Required work:
Reproduce the entries shown below only from the line with "HammerHead Hawaiian Sling Shooter (474, 1211)" down to the line with "Lightspeed (506, 1926)", keeping both end lines and copying each one exactly.

Dataset excerpts:
========================================

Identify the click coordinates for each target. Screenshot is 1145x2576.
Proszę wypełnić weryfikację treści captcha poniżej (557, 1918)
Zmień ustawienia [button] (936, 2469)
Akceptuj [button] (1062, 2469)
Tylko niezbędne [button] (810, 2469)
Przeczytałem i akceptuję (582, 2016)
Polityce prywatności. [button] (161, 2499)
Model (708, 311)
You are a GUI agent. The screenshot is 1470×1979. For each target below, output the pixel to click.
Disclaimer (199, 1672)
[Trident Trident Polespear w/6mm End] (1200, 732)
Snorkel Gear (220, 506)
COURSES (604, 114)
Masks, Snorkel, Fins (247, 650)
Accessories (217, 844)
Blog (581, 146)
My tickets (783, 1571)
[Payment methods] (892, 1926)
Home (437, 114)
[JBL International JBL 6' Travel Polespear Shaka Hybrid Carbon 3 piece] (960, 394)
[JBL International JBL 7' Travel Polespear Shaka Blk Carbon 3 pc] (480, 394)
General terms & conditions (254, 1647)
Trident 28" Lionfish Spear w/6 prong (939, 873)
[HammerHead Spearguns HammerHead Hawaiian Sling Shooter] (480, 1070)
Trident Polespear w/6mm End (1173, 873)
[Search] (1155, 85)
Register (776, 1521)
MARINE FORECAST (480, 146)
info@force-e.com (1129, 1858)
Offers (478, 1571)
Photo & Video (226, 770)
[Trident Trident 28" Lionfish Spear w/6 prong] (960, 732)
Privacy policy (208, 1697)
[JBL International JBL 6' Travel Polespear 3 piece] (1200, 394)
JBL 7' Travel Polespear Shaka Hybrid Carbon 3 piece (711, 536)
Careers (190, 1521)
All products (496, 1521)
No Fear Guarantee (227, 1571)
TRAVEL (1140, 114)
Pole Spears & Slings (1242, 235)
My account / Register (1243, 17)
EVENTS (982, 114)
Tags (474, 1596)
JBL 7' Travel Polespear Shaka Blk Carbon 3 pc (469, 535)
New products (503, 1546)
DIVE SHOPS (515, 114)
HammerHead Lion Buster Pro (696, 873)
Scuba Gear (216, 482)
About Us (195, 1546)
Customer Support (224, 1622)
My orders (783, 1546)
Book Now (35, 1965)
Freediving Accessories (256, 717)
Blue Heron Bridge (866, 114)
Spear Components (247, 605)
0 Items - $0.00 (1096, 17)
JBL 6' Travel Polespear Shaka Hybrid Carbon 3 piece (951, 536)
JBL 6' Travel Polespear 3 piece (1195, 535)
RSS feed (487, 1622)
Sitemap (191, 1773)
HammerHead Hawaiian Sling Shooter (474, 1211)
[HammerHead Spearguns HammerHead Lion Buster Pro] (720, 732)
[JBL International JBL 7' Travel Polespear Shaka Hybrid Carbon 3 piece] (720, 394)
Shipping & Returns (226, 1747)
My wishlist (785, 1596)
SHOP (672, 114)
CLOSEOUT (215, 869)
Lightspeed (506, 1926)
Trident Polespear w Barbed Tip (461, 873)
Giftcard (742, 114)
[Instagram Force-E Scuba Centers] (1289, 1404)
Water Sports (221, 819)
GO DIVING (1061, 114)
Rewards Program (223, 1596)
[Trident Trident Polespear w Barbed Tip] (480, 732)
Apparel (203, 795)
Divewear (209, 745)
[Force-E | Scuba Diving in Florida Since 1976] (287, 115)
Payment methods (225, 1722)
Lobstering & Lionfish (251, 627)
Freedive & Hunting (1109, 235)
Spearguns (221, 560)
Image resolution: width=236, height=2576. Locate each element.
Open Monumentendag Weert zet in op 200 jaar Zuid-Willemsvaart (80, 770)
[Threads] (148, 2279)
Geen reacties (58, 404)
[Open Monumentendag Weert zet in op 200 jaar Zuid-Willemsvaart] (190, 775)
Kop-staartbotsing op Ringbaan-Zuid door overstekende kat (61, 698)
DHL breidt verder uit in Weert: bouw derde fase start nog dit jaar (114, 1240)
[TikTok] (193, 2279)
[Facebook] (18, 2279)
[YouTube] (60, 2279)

========================================

Output for this exercise:
HammerHead Hawaiian Sling Shooter (474, 1211)
[HammerHead Spearguns HammerHead Lion Buster Pro] (720, 732)
[JBL International JBL 7' Travel Polespear Shaka Hybrid Carbon 3 piece] (720, 394)
Shipping & Returns (226, 1747)
My wishlist (785, 1596)
SHOP (672, 114)
CLOSEOUT (215, 869)
Lightspeed (506, 1926)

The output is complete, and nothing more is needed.